Aucun commentaire de la part des acteurs du dossier

C’est depuis 2015, que ces résultats concernant l’appel d’offres pour les drones qui doivent accompagner l’armée française lors de ses interventions au sol surtout en Afrique où Daech, avance.

Les drones tactiques, dédiés aux interventions au sol, sont capables de voler jusqu’à 15 heures à la suite à 3.000 mètres d’altitude, après avoir pris leur envol depuis n’importe quel endroit, ou être envoyés, et ne demandent que deux heures pour être lancés.

« Le drone Patroller a obtenu le contrat grâce à ses performances impressionnantes », d’après une source proche du dossier, mentionnant particulièrement la qualité de sa boule optronique.

Cet outil de détection complexe qui peut savoir à plusieurs kilomètres si un individu porte une kalachnikov ou un simple panier à provisions joue un grand rôle dans la chasse des combattants de Daech qui se faufilent dans la population.

Airbus n’a plus déposer son offre

Le Livre des commandes de la défense qui prévoit les besoins de l’armée pour 2014-2019 comptait, lui, sur une trentaine drones tactiques.

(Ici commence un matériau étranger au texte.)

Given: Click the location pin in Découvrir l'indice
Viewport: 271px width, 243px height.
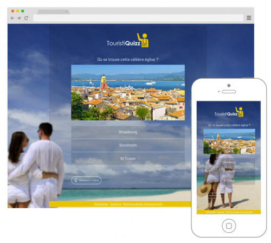Looking at the screenshot, I should click(x=76, y=180).

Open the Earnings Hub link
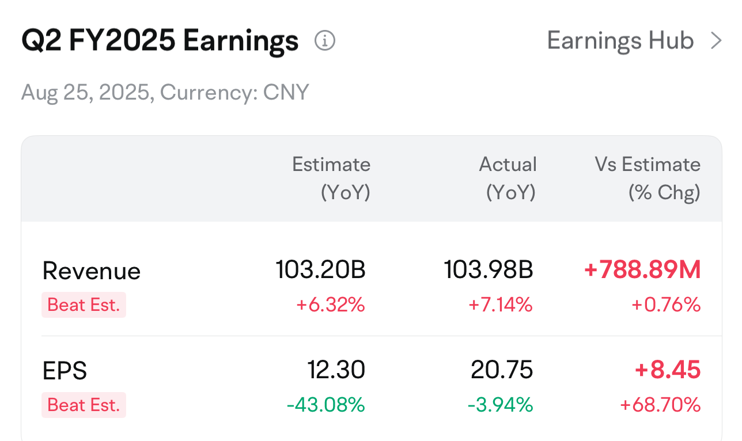[x=620, y=41]
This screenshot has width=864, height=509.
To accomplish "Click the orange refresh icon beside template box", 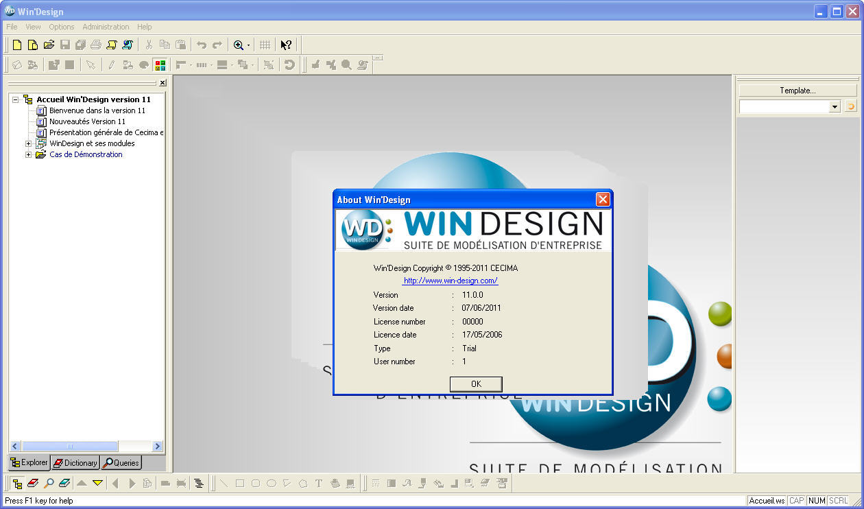I will pyautogui.click(x=851, y=106).
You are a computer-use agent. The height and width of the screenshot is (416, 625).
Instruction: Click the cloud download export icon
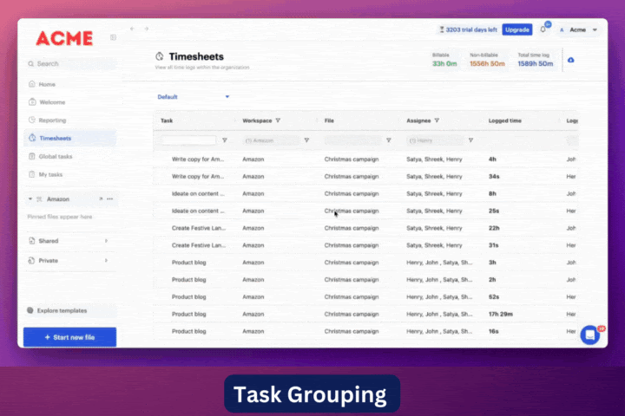pos(570,60)
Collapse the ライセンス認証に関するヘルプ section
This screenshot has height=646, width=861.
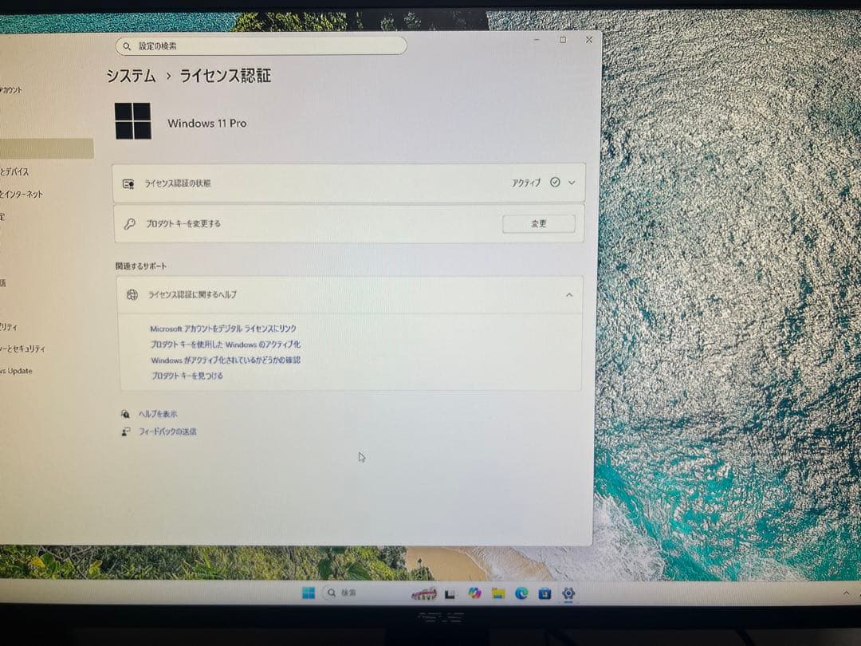pyautogui.click(x=569, y=294)
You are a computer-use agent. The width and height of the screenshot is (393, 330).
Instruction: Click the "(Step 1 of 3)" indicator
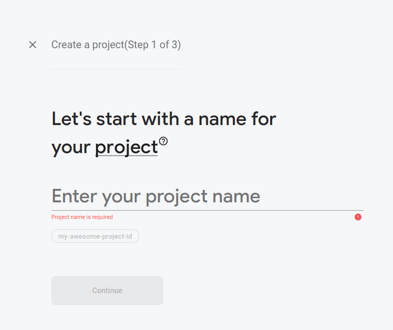coord(152,45)
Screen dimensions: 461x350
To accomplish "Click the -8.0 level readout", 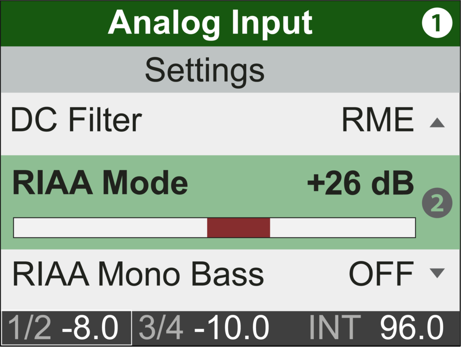I will click(90, 328).
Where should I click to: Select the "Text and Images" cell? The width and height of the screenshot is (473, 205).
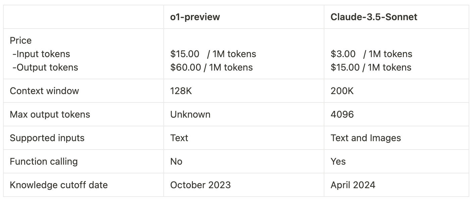pyautogui.click(x=366, y=138)
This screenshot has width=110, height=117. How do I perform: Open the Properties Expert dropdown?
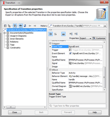86,38
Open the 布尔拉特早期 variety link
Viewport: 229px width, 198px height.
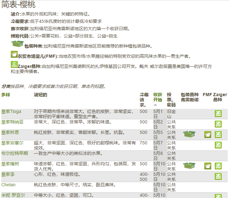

Ce contrat apporte un souffle au programme des drones Patroller de Sagem, qui prendront la place des Sperwer également conçus par le groupe.

Faisant face à l’urgence opérationnelle, la France aurait préféré se baser sur le traité franco-britannique de Lancaster House, entériné il y a cinq ans et opter sans plus attendre pour le drone Watchkeeper concu par Thales dans les deux pays.

Mais la loi européenne sur les marchés publics de défense européenne a contraint Paris à préparer un appel d’offres, qui a duré 18 mois. Airbus Group, qui était aussi intéresse par ce marché, n’avait pas plus déposé de dossier dans les temps pour la dernière finale.

Christine Lagarde prête à briguer un second mandat à la tête du FMI

Pour le FMI, la France doit « impérativement » poursuive la réforme pour « libérer » ses énergies d’après Christine Lagarde.

Christine Lagarde a annoncé ce vendredi 22 janvier, qu’elle est candidate à sa candidature pour un second mandat à la tête du Fonds monétaire international (FMI), après avoir obtenu plusieurs soutiens importants. « Oui, je suis candidate pour un second mandat », affirmait-elle sur France 2, un jour après le démarrage du processus consistant à désigner le candidat par l’institution financière. « J’ai eu l’honneur de recevoir des soutiens quand la procédure a été ouverte », a-t-elle indiqué, citant notamment la France, la Grande-Bretagne, l’Allemagne et la Chine.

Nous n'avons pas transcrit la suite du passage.